What is required:
Which lines in the records below contain the word "will"? Copy each of them.

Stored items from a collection
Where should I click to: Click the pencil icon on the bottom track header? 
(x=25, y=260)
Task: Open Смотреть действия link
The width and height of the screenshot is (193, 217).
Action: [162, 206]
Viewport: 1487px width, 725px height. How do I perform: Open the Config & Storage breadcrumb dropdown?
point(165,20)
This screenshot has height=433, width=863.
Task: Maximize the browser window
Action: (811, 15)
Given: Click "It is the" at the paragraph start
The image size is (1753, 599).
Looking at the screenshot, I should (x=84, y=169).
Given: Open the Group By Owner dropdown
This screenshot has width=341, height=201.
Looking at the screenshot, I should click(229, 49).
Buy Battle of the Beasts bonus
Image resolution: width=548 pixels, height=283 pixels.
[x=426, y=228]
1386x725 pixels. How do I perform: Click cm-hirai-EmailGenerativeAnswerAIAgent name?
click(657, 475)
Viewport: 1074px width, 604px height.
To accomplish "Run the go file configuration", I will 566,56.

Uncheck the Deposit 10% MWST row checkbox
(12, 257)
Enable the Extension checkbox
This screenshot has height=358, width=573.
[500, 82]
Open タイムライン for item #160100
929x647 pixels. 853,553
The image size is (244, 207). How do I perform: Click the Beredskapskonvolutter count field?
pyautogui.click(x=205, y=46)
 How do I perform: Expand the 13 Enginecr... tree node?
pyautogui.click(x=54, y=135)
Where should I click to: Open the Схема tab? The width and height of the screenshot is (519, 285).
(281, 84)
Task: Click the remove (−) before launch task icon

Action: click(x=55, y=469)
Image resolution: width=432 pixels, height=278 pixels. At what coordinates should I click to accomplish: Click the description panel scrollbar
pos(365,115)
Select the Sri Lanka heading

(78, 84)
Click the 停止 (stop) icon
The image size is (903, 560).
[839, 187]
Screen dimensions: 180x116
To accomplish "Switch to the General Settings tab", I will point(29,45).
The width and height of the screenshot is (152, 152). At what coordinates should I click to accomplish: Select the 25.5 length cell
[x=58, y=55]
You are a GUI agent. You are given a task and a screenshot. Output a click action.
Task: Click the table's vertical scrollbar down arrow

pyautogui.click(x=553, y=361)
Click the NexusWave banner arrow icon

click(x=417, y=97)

Answer:
To accomplish "Run the go file configuration", I will 566,56.
To accomplish "Switch to the General Settings tab", I will point(29,45).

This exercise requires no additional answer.